In a statement issued on Saturday, Raeisi — a figure largely associated with the Principlist camp — announced he was seeking to contest the key vote as an “independent” candidate with the aim of bringing about change in the country’s executive management.

“While respecting all the candidates and political groups, I have entered the scene…as an independent in order to bring about a change in the country’s executive management and put up a relentless fight against poverty and corruption, humiliation and discrimination,” he said the statement.

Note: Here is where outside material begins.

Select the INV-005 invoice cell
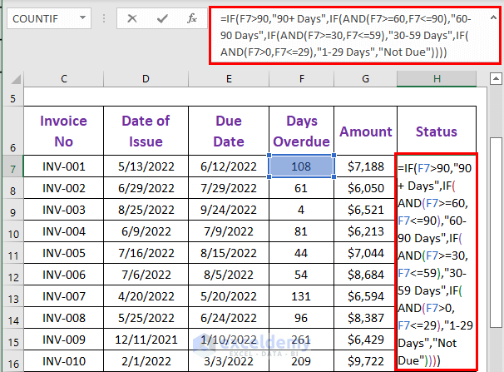This screenshot has width=504, height=372. tap(63, 252)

Raeisi said he had a good knowledge of the country’s challenges and problems besides its resources and capabilities, pledging efforts to help the nation in line with the “Second Step of the Revolution” statement issued in 2019 by Leader of the Islamic Revolution Ayatollah Seyyed Ali Khamenei to Iran’s young generation.

The high-profile official is expected to turn up at the headquarters of the Interior Ministry to hand in his credentials and sign up for the presidential race.

Raeisi served as attorney general from 2014 to 2016, and was deputy Judiciary chief from 2004 to 2014. He was also prosecutor and deputy prosecutor of Tehran in the 1980s and 90s.

He became a household name in Iran in 2017 when he ran as a Principlist candidate in the presidential election. He lost the vote to incumbent President Hassan Rouhani.

As the Judiciary chief, Raeisi has launched a widespread anti-corruption campaign. He has up laws to protect women against domestic violence.

Meanwhile, a number of other figures from the two Reformist and Principlist camps, including former cabinet ministers Abbas Akhoundi, Masoud Pezeshkian, and Shamseddin Hosseini, have so far appeared at the registration venue to file their applications.

Ex-lawmaker Mostafa Kavakebian and former IRIB chief Ezzatollah Zarghami also put down their names for the key vote.

The registration process will come to an end at 18:00 local time later in the day.

Once hopefuls have registered, they will be subject to vetting by Iran’s Constitutional Council, a process that will take another five days. Iran’s 13th presidential election will be held on June 18.